■ Exercise requirements
In the listing below, return everything from the line containing "You are a computer-use agent." down to the line containing "[x=324, y=93]", copied exactly, including both of those lines.

■ Element and text position data
# # # # #

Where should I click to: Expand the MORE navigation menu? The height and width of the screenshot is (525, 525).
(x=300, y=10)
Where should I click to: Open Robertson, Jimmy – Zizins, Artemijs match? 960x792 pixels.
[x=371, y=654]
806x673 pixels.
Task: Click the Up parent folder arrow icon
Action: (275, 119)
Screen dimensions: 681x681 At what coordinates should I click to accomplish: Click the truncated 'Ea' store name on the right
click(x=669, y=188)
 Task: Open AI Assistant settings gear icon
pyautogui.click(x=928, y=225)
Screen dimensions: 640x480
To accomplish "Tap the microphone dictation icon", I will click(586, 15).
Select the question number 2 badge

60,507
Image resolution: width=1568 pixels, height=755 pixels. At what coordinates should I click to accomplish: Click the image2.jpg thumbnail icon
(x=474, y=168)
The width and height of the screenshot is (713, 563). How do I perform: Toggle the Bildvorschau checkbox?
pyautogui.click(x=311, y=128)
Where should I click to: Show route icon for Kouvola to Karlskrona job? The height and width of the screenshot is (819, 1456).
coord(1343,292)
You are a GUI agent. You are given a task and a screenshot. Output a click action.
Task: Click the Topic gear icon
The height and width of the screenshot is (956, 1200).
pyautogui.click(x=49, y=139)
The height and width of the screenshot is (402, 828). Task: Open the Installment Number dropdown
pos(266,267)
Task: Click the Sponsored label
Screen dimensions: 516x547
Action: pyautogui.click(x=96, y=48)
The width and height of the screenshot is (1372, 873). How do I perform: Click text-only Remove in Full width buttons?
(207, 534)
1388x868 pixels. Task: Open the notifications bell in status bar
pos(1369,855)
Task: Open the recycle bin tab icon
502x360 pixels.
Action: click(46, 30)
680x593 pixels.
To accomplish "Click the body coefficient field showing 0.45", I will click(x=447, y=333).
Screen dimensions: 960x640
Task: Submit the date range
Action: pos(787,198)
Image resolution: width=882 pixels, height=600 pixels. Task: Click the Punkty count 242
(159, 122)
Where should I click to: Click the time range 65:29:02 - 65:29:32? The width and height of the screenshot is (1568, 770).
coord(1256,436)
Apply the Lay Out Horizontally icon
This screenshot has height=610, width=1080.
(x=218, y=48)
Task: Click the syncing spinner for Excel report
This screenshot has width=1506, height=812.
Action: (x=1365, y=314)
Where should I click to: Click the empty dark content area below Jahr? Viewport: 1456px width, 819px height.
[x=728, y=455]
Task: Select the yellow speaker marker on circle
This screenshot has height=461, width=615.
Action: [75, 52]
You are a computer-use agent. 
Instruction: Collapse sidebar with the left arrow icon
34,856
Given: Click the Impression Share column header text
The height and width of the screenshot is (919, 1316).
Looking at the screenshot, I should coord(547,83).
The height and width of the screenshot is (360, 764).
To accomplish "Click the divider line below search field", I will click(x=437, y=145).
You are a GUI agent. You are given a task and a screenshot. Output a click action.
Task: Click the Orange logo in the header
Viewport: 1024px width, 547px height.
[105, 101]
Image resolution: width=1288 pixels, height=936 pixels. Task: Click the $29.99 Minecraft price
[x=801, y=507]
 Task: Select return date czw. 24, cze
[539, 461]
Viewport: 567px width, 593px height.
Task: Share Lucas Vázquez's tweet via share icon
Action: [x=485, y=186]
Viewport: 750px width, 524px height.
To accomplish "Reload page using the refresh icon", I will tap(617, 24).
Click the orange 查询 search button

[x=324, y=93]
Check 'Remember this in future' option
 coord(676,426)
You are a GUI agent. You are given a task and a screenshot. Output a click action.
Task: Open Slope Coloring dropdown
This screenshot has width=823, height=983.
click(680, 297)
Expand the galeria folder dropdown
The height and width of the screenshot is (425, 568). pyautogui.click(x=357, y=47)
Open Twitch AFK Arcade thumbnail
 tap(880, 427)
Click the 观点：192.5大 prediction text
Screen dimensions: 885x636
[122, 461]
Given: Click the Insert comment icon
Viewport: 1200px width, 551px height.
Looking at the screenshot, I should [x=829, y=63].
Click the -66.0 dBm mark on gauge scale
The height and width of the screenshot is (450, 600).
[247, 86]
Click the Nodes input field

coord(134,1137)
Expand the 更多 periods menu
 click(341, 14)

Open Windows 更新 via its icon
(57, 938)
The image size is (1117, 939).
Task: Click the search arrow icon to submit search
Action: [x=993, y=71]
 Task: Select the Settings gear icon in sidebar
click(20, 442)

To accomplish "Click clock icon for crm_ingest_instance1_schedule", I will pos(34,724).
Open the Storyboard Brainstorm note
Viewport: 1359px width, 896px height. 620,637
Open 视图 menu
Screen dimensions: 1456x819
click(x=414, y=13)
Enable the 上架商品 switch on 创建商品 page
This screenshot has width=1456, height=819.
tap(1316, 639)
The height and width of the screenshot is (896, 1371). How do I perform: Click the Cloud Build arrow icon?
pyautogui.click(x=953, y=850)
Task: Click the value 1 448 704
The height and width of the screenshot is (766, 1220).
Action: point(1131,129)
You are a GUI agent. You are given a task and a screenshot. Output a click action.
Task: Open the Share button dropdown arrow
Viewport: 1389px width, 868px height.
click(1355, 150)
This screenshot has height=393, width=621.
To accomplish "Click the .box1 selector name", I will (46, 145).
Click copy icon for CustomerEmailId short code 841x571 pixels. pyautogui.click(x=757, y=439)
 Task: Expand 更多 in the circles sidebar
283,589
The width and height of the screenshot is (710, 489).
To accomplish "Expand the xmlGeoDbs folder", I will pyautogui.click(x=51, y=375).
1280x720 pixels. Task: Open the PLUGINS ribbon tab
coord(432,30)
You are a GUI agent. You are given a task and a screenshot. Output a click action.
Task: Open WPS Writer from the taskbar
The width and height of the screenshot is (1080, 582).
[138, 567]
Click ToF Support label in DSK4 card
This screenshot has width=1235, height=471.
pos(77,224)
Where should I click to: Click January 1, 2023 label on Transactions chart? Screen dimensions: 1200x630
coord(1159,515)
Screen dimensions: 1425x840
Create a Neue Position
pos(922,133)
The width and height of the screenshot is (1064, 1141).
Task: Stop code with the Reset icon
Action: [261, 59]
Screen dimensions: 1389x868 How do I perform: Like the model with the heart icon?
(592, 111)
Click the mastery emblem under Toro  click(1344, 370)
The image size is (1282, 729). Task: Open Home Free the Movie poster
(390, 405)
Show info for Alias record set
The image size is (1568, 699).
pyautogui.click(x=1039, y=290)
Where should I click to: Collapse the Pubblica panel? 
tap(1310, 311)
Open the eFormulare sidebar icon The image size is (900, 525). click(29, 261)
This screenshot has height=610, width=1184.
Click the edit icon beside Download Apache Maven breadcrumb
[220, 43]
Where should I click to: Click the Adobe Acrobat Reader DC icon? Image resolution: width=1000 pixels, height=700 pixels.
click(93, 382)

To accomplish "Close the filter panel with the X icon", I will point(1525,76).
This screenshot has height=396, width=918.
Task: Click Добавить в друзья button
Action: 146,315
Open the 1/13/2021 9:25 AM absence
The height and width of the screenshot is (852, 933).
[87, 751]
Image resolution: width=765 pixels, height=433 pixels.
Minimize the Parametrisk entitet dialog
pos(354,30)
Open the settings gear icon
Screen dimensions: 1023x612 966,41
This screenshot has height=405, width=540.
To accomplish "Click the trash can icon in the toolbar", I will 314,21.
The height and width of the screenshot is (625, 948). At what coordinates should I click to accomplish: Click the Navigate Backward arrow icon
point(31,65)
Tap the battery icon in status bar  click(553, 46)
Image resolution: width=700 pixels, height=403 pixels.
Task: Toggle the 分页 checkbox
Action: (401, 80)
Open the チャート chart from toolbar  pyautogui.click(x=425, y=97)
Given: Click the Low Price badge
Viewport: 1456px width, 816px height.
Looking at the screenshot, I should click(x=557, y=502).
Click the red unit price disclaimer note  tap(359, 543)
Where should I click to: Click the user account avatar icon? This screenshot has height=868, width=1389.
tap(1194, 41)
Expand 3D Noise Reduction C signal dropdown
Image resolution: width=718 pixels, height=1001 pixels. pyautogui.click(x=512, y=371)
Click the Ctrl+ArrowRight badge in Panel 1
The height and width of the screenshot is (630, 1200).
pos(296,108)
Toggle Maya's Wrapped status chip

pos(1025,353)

# # # # #

■ Worked answer
You are a computer-use agent. 
Instruction: Collapse sidebar with the left arrow icon
34,856
Given: Click the Impression Share column header text
The height and width of the screenshot is (919, 1316).
Looking at the screenshot, I should coord(547,83).
The height and width of the screenshot is (360, 764).
To accomplish "Click the divider line below search field", I will click(x=437, y=145).
You are a GUI agent. You are given a task and a screenshot. Output a click action.
Task: Click the Orange logo in the header
Viewport: 1024px width, 547px height.
[105, 101]
Image resolution: width=1288 pixels, height=936 pixels. Task: Click the $29.99 Minecraft price
[x=801, y=507]
 Task: Select return date czw. 24, cze
[539, 461]
Viewport: 567px width, 593px height.
Task: Share Lucas Vázquez's tweet via share icon
Action: [x=485, y=186]
Viewport: 750px width, 524px height.
To accomplish "Reload page using the refresh icon", I will tap(617, 24).
Click the orange 查询 search button

[x=324, y=93]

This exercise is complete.